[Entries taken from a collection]
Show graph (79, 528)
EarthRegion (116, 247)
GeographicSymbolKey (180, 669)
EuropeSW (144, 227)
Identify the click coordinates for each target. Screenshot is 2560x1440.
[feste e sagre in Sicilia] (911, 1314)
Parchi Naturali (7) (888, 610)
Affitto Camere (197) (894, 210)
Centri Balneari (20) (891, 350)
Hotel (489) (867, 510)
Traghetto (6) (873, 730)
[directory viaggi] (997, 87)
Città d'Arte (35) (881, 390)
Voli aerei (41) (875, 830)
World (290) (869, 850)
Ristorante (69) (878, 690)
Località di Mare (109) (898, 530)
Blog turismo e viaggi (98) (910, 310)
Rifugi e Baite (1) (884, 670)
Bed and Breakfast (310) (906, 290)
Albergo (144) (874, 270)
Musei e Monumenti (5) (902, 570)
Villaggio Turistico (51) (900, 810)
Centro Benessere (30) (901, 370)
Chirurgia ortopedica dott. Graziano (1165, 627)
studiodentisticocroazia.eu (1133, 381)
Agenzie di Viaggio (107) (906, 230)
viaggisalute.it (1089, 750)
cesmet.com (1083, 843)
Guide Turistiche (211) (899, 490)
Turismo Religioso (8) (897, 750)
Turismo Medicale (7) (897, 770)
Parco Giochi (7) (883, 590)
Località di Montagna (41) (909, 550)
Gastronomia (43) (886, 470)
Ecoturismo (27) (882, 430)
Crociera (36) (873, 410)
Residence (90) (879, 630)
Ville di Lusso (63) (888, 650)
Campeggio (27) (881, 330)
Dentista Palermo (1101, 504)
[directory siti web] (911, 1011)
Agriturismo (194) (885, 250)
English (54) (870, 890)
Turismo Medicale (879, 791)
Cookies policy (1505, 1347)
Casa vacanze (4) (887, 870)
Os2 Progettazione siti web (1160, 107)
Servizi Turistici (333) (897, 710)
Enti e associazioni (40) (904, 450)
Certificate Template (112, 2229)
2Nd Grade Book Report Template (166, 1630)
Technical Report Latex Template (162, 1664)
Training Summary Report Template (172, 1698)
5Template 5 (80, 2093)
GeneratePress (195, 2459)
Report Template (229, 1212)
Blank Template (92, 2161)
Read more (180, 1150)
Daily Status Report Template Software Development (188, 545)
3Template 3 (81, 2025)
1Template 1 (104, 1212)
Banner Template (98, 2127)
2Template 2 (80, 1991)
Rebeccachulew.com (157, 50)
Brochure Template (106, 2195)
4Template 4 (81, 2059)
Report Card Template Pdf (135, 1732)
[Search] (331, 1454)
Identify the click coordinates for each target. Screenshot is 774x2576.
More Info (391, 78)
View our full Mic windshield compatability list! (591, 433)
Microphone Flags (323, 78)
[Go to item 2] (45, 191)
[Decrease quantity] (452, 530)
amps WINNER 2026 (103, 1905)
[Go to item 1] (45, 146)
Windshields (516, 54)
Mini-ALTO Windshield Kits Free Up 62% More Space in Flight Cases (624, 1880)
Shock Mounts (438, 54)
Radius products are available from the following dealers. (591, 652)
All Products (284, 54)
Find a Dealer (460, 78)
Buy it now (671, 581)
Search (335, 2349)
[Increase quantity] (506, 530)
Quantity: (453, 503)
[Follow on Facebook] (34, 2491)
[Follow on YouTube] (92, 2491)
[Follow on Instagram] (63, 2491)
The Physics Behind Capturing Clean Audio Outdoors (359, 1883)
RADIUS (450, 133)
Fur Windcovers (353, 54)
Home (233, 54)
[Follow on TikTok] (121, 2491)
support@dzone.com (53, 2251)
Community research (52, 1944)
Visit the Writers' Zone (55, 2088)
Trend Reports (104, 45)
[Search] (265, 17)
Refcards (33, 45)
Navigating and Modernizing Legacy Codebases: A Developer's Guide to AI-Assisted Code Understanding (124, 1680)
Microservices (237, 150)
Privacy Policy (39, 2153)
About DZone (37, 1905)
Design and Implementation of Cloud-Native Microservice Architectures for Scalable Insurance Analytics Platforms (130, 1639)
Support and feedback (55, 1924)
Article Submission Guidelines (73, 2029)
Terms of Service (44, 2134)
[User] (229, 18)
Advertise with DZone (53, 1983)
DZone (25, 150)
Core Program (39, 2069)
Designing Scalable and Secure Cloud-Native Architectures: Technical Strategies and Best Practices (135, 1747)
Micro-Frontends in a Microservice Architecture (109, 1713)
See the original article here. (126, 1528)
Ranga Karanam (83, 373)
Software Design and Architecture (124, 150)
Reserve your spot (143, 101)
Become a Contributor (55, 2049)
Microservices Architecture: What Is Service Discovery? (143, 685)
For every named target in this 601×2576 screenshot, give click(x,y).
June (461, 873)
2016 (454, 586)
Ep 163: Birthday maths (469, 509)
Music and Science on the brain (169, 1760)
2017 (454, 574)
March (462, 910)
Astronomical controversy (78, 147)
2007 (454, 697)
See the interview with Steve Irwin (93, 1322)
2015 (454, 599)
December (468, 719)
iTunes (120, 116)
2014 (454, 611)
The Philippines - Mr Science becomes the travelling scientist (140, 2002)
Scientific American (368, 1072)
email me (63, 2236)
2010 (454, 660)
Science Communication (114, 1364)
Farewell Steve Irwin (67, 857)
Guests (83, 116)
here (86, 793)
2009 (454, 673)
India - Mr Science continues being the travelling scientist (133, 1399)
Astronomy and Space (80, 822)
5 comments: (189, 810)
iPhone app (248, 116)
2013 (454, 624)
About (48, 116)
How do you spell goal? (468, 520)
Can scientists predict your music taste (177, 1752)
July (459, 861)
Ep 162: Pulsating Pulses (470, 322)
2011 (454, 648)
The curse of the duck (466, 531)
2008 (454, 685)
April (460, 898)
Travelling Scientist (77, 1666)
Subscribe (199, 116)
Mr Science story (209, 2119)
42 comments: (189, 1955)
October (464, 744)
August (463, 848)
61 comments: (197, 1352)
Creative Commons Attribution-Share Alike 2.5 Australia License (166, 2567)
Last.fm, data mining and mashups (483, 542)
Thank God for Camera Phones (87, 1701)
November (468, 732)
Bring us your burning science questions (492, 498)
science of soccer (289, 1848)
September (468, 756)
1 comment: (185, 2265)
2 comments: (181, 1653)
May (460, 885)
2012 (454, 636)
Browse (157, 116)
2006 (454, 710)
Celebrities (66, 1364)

TASK TO CARRY OUT —
Copy the entries word for word. Leave nothing out.

EXERCISE ANSWER —
Show graph (79, 528)
EarthRegion (116, 247)
GeographicSymbolKey (180, 669)
EuropeSW (144, 227)
Identify the click coordinates for each target. Screenshot is 2560x1440.
[feste e sagre in Sicilia] (911, 1314)
Parchi Naturali (7) (888, 610)
Affitto Camere (197) (894, 210)
Centri Balneari (20) (891, 350)
Hotel (489) (867, 510)
Traghetto (6) (873, 730)
[directory viaggi] (997, 87)
Città d'Arte (35) (881, 390)
Voli aerei (41) (875, 830)
World (290) (869, 850)
Ristorante (69) (878, 690)
Località di Mare (109) (898, 530)
Blog turismo e viaggi (98) (910, 310)
Rifugi e Baite (1) (884, 670)
Bed and Breakfast (310) (906, 290)
Albergo (144) (874, 270)
Musei e Monumenti (5) (902, 570)
Villaggio Turistico (51) (900, 810)
Centro Benessere (30) (901, 370)
Chirurgia ortopedica dott. Graziano (1165, 627)
studiodentisticocroazia.eu (1133, 381)
Agenzie di Viaggio (107) (906, 230)
viaggisalute.it (1089, 750)
cesmet.com (1083, 843)
Guide Turistiche (211) (899, 490)
Turismo Religioso (8) (897, 750)
Turismo Medicale (7) (897, 770)
Parco Giochi (7) (883, 590)
Località di Montagna (41) (909, 550)
Gastronomia (43) (886, 470)
Ecoturismo (27) (882, 430)
Crociera (36) (873, 410)
Residence (90) (879, 630)
Ville di Lusso (63) (888, 650)
Campeggio (27) (881, 330)
Dentista Palermo (1101, 504)
[directory siti web] (911, 1011)
Agriturismo (194) (885, 250)
English (54) (870, 890)
Turismo Medicale (879, 791)
Cookies policy (1505, 1347)
Casa vacanze (4) (887, 870)
Os2 Progettazione siti web (1160, 107)
Servizi Turistici (333) (897, 710)
Enti e associazioni (40) (904, 450)
Certificate Template (112, 2229)
2Nd Grade Book Report Template (166, 1630)
Technical Report Latex Template (162, 1664)
Training Summary Report Template (172, 1698)
5Template 5 (80, 2093)
GeneratePress (195, 2459)
Report Template (229, 1212)
Blank Template (92, 2161)
Read more (180, 1150)
Daily Status Report Template Software Development (188, 545)
3Template 3 (81, 2025)
1Template 1 (104, 1212)
Banner Template (98, 2127)
2Template 2 (80, 1991)
Rebeccachulew.com (157, 50)
Brochure Template (106, 2195)
4Template 4 (81, 2059)
Report Card Template Pdf (135, 1732)
[Search] (331, 1454)
Identify the click coordinates for each target. Screenshot is 774x2576.
More Info (391, 78)
View our full Mic windshield compatability list! (591, 433)
Microphone Flags (323, 78)
[Go to item 2] (45, 191)
[Decrease quantity] (452, 530)
amps WINNER 2026 (103, 1905)
[Go to item 1] (45, 146)
Windshields (516, 54)
Mini-ALTO Windshield Kits Free Up 62% More Space in Flight Cases (624, 1880)
Shock Mounts (438, 54)
Radius products are available from the following dealers. (591, 652)
All Products (284, 54)
Find a Dealer (460, 78)
Buy it now (671, 581)
Search (335, 2349)
[Increase quantity] (506, 530)
Quantity: (453, 503)
[Follow on Facebook] (34, 2491)
[Follow on YouTube] (92, 2491)
[Follow on Instagram] (63, 2491)
The Physics Behind Capturing Clean Audio Outdoors (359, 1883)
RADIUS (450, 133)
Fur Windcovers (353, 54)
Home (233, 54)
[Follow on TikTok] (121, 2491)
support@dzone.com (53, 2251)
Community research (52, 1944)
Visit the Writers' Zone (55, 2088)
Trend Reports (104, 45)
[Search] (265, 17)
Refcards (33, 45)
Navigating and Modernizing Legacy Codebases: A Developer's Guide to AI-Assisted Code Understanding (124, 1680)
Microservices (237, 150)
Privacy Policy (39, 2153)
About DZone (37, 1905)
Design and Implementation of Cloud-Native Microservice Architectures for Scalable Insurance Analytics Platforms (130, 1639)
Support and feedback (55, 1924)
Article Submission Guidelines (73, 2029)
Terms of Service (44, 2134)
[User] (229, 18)
Advertise with DZone (53, 1983)
DZone (25, 150)
Core Program (39, 2069)
Designing Scalable and Secure Cloud-Native Architectures: Technical Strategies and Best Practices (135, 1747)
Micro-Frontends in a Microservice Architecture (109, 1713)
See the original article here. (126, 1528)
Ranga Karanam (83, 373)
Software Design and Architecture (124, 150)
Reserve your spot (143, 101)
Become a Contributor (55, 2049)
Microservices Architecture: What Is Service Discovery? (143, 685)
For every named target in this 601×2576 screenshot, give click(x,y).
June (461, 873)
2016 (454, 586)
Ep 163: Birthday maths (469, 509)
Music and Science on the brain (169, 1760)
2017 (454, 574)
March (462, 910)
Astronomical controversy (78, 147)
2007 (454, 697)
See the interview with Steve Irwin (93, 1322)
2015 (454, 599)
December (468, 719)
iTunes (120, 116)
2014 (454, 611)
The Philippines - Mr Science becomes the travelling scientist (140, 2002)
Scientific American (368, 1072)
email me (63, 2236)
2010 (454, 660)
Science Communication (114, 1364)
Farewell Steve Irwin (67, 857)
Guests (83, 116)
here (86, 793)
2009 (454, 673)
India - Mr Science continues being the travelling scientist (133, 1399)
Astronomy and Space (80, 822)
5 comments: (189, 810)
iPhone app (248, 116)
2013 (454, 624)
About (48, 116)
How do you spell goal? (468, 520)
Can scientists predict your music taste (177, 1752)
July (459, 861)
Ep 162: Pulsating Pulses (470, 322)
2011 (454, 648)
The curse of the duck (466, 531)
2008 (454, 685)
April (460, 898)
Travelling Scientist (77, 1666)
Subscribe (199, 116)
Mr Science story (209, 2119)
42 comments: (189, 1955)
October (464, 744)
August (463, 848)
61 comments: (197, 1352)
Creative Commons Attribution-Share Alike 2.5 Australia License (166, 2567)
Last.fm, data mining and mashups (483, 542)
Thank God for Camera Phones (87, 1701)
November (468, 732)
Bring us your burning science questions (492, 498)
science of soccer (289, 1848)
September (468, 756)
1 comment: (185, 2265)
2 comments: (181, 1653)
May (460, 885)
2012 (454, 636)
Browse (157, 116)
2006 (454, 710)
Celebrities (66, 1364)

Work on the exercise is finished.